Tabarnia es la verbalización de algunas serias deficiencias estructurales de los movimientos secesionistas. El secesionista es un nuevo absolutismo. Del mismo modo que Luis XIV dijo «El Estado soy yo», el secesionista dice «El pueblo somos nosotros». Trapaceramente se constituye en juez y parte. El nacionalismo delimita los criterios para «ser pueblo», y lo hace de modo que sólo él entra en la definición. A quien no cumple le caben dos remedios. O se fastidia y se queda fuera de la comunidad nacional (lo cual tiene costes que la Historia ha perseverado en evidenciar) o claudica -con más o menos sinceridad- para tener la fiesta en paz y quien sabe si el pan más o menos asegurado.

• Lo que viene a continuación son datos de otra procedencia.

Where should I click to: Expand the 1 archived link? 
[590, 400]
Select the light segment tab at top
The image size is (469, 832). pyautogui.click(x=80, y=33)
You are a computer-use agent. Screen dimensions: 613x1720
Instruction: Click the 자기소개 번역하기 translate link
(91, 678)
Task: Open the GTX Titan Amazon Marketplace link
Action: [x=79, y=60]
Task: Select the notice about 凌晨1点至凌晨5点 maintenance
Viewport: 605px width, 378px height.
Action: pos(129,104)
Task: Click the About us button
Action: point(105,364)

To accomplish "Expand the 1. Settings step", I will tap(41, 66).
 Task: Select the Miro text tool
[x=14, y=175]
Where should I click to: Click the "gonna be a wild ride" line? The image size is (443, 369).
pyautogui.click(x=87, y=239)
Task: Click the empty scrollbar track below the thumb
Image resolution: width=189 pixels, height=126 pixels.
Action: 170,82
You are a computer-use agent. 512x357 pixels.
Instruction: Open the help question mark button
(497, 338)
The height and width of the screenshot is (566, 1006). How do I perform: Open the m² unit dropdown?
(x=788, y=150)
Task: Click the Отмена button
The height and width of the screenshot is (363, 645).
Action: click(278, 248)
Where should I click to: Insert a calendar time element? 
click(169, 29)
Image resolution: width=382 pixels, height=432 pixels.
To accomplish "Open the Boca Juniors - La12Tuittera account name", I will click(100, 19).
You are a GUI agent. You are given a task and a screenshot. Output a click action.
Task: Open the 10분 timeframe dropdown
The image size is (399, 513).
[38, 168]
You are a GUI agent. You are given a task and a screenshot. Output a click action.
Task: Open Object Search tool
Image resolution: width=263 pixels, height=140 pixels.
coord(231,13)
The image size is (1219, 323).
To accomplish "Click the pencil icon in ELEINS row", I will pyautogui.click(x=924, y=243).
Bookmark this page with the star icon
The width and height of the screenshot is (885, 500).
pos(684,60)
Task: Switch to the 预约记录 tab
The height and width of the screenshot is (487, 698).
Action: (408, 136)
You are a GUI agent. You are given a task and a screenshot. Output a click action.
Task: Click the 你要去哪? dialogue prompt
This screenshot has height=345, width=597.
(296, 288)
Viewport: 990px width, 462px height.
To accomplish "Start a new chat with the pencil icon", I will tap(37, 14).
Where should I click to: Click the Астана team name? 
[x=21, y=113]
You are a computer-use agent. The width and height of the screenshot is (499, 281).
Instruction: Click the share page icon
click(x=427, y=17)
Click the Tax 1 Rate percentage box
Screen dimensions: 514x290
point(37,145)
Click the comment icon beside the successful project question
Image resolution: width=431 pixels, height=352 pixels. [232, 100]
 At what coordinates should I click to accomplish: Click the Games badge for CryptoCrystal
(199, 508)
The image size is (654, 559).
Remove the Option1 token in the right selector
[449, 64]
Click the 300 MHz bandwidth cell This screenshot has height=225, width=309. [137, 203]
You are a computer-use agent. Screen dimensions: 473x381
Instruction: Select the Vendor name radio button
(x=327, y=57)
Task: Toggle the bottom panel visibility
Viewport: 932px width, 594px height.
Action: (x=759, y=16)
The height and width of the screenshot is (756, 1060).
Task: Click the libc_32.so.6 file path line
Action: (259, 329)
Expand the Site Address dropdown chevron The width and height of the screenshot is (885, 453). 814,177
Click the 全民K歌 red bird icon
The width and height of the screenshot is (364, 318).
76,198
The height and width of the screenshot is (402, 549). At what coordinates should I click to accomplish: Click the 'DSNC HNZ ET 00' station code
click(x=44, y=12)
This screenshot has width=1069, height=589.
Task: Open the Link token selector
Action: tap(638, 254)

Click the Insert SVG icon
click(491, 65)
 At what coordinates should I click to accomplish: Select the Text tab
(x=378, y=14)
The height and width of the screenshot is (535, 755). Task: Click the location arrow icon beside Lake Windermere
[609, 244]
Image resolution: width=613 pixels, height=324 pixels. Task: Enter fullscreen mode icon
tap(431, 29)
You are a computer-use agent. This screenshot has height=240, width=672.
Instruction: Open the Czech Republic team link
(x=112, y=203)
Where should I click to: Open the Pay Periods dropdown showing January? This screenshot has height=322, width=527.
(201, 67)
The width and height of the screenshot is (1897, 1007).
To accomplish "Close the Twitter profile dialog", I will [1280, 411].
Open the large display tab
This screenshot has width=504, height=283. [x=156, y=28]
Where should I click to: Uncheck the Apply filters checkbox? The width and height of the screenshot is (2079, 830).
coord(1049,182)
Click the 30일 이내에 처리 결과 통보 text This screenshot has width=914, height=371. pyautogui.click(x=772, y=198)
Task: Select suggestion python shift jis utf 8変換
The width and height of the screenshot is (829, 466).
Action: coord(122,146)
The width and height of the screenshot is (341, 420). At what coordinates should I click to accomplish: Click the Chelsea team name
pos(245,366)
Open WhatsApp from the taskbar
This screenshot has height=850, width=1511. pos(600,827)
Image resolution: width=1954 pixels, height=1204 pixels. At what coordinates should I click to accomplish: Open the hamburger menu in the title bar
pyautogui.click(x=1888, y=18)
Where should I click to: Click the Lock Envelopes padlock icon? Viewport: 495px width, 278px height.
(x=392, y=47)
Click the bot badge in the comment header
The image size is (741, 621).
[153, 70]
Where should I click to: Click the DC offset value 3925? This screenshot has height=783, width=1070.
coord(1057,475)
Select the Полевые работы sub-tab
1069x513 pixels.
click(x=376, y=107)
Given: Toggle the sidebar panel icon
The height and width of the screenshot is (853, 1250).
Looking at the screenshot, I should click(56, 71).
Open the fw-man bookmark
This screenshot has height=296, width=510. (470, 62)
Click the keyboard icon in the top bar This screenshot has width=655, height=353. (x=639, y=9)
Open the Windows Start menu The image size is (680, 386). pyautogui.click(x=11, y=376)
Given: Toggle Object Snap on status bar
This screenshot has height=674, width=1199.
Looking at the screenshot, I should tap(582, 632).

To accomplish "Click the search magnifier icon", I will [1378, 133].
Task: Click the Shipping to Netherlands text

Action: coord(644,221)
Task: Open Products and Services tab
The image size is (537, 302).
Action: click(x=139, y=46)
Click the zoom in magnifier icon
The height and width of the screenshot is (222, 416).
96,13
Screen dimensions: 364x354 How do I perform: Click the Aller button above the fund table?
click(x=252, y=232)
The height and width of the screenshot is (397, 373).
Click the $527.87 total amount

En toda comunidad afectada por tensiones secesionistas existe una Tabarnia difusa, volátil, de gentes que ni comulgan, ni quieren comulgar, ni falta que les hace, con semejantes planteamientos. Otra cosa es que se haya promovido (y financiado) que el secesionista esté más cohesionado desde el punto de vista asociativo, y que además monte más bulla por la calle. En esto ha tenido mucho que ver la capitalización del folklore local, que han llevado a buen puerto, así como la interesada difusión entre dicho folklore (que es un muy respetable estrato de la cultura), con la Cultura en mayúsculas, por fortuna mucho más rica y universal. Siempre insisto en que muchas actividades de claro tinte político se cuelgan el escapulario de lo cultural para resultar poco menos que intocables y para lograr pingües subvenciones. Así está la Omnium Cultural para demostrar lo que digo.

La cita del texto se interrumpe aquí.